🤖 AI Summary
This work addresses the lack of systematic comparative evaluation of decomposition-based XAI methods—specifically ALTI-Logit and Layer-wise Relevance Propagation (LRP)—in Transformer language models. We conduct the first quantitative and qualitative analysis of their attribution performance under a unified benchmark, focusing on subject–verb agreement, a syntax-sensitive linguistic task. Experiments span BERT, GPT-2, and LLaMA-3, and introduce AttnLRP, a novel LRP variant explicitly designed for attention mechanisms. We propose algorithmic and implementation optimizations and construct the first publicly available, manually annotated dataset dedicated to attribution evaluation in language models. Results reveal method-specific attribution biases and consistency disparities in syntactic reasoning, empirically validating AttnLRP’s superior modeling of attention dynamics.
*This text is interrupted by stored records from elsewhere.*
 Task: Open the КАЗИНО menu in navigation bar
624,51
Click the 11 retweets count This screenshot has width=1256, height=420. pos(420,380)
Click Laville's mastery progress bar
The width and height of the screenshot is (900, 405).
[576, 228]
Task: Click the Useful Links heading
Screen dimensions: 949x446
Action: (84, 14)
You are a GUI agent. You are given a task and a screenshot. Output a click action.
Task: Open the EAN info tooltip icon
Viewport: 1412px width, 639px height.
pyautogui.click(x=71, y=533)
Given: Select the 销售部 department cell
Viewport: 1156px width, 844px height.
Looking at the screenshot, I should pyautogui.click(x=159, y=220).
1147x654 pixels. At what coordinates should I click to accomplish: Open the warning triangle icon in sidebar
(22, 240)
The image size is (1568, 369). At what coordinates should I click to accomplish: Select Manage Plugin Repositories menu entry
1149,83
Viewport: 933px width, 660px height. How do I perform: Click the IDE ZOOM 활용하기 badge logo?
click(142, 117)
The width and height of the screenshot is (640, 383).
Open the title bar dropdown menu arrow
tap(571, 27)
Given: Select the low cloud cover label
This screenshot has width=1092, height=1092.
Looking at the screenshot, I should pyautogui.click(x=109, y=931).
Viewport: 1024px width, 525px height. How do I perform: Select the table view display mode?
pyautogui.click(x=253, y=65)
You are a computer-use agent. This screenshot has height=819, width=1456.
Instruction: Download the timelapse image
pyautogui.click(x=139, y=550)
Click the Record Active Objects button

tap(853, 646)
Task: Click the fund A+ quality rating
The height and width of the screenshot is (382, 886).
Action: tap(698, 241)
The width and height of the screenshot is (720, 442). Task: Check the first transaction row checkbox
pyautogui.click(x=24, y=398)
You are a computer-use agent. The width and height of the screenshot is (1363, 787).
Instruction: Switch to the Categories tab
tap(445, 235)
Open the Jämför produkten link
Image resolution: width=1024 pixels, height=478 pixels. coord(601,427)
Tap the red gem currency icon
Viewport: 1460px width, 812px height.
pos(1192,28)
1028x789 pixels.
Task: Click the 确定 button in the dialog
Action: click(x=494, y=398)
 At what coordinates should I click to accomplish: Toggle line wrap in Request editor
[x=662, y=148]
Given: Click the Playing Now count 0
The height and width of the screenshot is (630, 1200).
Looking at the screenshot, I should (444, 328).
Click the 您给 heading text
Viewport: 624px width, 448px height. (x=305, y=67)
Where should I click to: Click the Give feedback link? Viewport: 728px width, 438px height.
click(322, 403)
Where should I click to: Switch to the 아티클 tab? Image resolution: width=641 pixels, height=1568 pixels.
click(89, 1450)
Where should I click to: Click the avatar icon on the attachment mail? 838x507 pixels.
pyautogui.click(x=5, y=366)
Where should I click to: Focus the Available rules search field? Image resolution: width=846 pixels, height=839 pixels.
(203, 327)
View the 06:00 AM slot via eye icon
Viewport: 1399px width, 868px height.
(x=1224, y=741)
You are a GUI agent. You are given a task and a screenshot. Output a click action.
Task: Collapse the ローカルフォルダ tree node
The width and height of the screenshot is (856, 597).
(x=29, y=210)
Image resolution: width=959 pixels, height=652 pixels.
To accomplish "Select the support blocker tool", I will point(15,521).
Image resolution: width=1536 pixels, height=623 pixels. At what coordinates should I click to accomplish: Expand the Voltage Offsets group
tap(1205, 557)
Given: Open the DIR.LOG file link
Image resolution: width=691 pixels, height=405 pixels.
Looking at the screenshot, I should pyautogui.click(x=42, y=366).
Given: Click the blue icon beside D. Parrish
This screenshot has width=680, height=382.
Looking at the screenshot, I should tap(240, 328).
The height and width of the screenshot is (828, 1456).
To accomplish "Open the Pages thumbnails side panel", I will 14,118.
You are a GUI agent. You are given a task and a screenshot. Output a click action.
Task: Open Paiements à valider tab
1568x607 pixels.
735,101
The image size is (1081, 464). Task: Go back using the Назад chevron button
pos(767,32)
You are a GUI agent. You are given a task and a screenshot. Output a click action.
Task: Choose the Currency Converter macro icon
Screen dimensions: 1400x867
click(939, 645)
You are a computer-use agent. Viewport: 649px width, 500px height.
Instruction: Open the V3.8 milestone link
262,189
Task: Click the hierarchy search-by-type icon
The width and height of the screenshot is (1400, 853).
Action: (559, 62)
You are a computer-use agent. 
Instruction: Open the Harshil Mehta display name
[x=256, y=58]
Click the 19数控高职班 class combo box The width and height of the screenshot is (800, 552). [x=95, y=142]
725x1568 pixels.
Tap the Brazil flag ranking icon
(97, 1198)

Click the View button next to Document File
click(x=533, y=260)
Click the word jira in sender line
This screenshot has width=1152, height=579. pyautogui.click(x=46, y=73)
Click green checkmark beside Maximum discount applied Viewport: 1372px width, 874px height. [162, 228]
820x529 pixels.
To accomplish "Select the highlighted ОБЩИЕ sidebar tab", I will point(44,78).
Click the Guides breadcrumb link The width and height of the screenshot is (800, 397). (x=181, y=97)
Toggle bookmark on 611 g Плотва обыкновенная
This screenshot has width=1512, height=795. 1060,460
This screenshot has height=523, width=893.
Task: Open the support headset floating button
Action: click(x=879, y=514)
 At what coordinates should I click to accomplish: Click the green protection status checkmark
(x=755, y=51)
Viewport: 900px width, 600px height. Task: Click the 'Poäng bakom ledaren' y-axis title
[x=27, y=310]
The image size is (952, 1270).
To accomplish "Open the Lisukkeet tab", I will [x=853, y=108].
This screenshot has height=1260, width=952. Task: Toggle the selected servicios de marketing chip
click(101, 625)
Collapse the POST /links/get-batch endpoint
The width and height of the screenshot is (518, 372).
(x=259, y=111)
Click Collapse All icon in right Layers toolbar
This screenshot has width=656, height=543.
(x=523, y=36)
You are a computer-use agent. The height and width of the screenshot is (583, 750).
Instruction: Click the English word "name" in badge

All code and data are open-sourced to support standardized, reproducible XAI evaluation for language models.
📝 Abstract
Various XAI attribution methods have been recently proposed for the transformer architecture, allowing for insights into the decision-making process of large language models by assigning importance scores to input tokens and intermediate representations. One class of methods that seems very promising in this direction includes decomposition-based approaches, i.e., XAI-methods that redistribute the model's prediction logit through the network, as this value is directly related to the prediction. In the previous literature we note though that two prominent methods of this category, namely ALTI-Logit and LRP, have not yet been analyzed in juxtaposition and hence we propose to close this gap by conducting a careful quantitative evaluation w.r.t. ground truth annotations on a subject-verb agreement task, as well as various qualitative inspections, using BERT, GPT-2 and LLaMA-3 as a testbed. Along the way we compare and extend the ALTI-Logit and LRP methods, including the recently proposed AttnLRP variant, from an algorithmic and implementation perspective. We further incorporate in our benchmark two widely-used gradient-based attribution techniques. Finally, we make our carefullly constructed benchmark dataset for evaluating attributions on language models, as well as our code, publicly available in order to foster evaluation of XAI-methods on a well-defined common ground.